Regulation effect of glycogen synthase kinase-3β inhibitor on osteoprotegerin-related wnt/β-catenin signal pathway in renal tissue of rats with diabetic kidney disease

Objective To explore the effect and significance of glycogen synthase kinase-3β (GSK-3β) in the regulation of osteoprotegerin-related signal pathway in renal tissue of rats with diabetic kidney disease (DKD).

Methods Forty-five Sprague-Dawley (SD) rats were randomly divided into a normal control grope (NC), a DKD model grope and a GSK-3β inhibitor (lithium chloride, LiCl) treatment group. For all the rats, 24-hour urine protein was determined with coomassie brilliant blue method. Kidney tissue sections were stained by hematoxylin-eosin for observing pathological changes in the renal tissues. The protein and mRNA expression of β-catenin and osteoprotegerin (OPG) in renal tissues were detected with reverse transcription quantitative real-time polymerase chain reaction (RT-qPCR) and immunohistochemistry method.

Results Compared with those in the NC group, significantly increased blood glucose (22.63 ± 2.08 mmol/L), 24-hour protein urine (154.17 ± 20.65 g), and obvious pathological changes in renal tissues were observed in the DKD model group. In comparison to those of the DKD model grope, the blood glucose (17.98 ± 1.09 mmol/L) and 24-hour protein urine (107.2 ± 31.15 g) decreased significantly and pathological changes in renal tissues alleviated in LiCl treatment group.
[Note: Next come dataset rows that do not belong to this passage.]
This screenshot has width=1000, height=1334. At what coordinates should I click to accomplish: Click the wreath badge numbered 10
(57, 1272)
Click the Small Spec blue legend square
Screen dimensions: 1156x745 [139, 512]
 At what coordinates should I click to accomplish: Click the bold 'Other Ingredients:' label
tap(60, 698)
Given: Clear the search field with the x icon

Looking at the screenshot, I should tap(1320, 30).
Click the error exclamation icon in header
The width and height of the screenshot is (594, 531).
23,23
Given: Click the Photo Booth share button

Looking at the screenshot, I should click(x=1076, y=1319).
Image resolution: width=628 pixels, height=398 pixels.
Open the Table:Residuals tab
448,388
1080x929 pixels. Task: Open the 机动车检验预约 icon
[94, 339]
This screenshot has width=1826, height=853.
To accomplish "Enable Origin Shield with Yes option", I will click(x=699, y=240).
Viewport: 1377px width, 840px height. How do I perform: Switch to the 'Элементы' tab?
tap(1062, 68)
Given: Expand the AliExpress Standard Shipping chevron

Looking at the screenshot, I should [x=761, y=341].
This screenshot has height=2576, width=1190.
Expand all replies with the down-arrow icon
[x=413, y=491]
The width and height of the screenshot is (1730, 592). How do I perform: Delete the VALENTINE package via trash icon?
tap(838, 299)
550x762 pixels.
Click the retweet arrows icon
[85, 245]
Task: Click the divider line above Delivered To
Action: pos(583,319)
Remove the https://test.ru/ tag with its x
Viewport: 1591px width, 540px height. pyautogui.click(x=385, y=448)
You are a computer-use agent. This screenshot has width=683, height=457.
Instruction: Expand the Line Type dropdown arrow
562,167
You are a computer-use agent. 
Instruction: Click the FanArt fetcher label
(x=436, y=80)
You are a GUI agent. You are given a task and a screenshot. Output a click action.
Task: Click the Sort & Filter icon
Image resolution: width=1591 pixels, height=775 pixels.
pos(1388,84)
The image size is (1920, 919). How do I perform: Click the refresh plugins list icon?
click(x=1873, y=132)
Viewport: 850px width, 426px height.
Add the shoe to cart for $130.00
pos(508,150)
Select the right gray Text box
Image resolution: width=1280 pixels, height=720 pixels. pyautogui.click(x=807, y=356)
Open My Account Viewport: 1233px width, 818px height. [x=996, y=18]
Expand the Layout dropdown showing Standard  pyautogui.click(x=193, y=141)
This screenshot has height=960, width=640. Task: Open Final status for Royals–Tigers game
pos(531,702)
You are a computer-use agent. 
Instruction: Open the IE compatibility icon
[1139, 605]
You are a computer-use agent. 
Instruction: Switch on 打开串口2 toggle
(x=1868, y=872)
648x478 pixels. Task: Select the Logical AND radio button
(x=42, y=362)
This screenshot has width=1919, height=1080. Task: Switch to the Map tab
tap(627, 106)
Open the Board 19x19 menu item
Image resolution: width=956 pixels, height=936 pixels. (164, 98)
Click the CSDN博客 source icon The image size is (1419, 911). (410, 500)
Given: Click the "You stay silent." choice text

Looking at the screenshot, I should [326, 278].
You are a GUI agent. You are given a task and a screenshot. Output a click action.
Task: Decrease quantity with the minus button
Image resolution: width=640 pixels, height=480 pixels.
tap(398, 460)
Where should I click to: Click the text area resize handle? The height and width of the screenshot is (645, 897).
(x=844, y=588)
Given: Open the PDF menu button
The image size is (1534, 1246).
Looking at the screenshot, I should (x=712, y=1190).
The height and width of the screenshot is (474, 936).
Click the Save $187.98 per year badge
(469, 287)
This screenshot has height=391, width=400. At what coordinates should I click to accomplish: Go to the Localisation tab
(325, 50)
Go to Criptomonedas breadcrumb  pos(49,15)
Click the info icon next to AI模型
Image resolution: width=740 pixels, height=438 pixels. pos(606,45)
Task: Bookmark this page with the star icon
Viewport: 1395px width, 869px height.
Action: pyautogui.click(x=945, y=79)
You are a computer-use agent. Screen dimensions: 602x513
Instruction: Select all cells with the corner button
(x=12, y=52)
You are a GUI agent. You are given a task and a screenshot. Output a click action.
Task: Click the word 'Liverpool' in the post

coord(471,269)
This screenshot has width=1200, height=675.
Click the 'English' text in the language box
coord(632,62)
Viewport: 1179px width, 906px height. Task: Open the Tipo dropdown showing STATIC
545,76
Compared to those of the NC group, the expression of β-catenin in the rats′ renal cell cytoplasm (2.2 ± 0.31) of model group and LiCl treatment group (2.0 ± 0.20) were significantly higher (both P < 0.05). Compared with that of NC group, the expression of OPG/ receptor activator of nuclear factor-kappa B ligand (RANKL) mRNA (0.6 ± 0.06) in rats′ renal tissues of model group was decreased; whereas, the expression of OPG/RANKL mRNA (1.6 ± 0.12) in the rats′ renal tissues of the LiCl treatnet group increased significantly compared to that of the DKD model grope (P < 0.05)

Conclusion LiCl could reduce renal pathological changes and alleviate the progression of diabetic kidney disease in rats; the mechanism of the effects may be related to the regulation of the Wnt/β-catenin signaling pathway and the increase of OPG expression.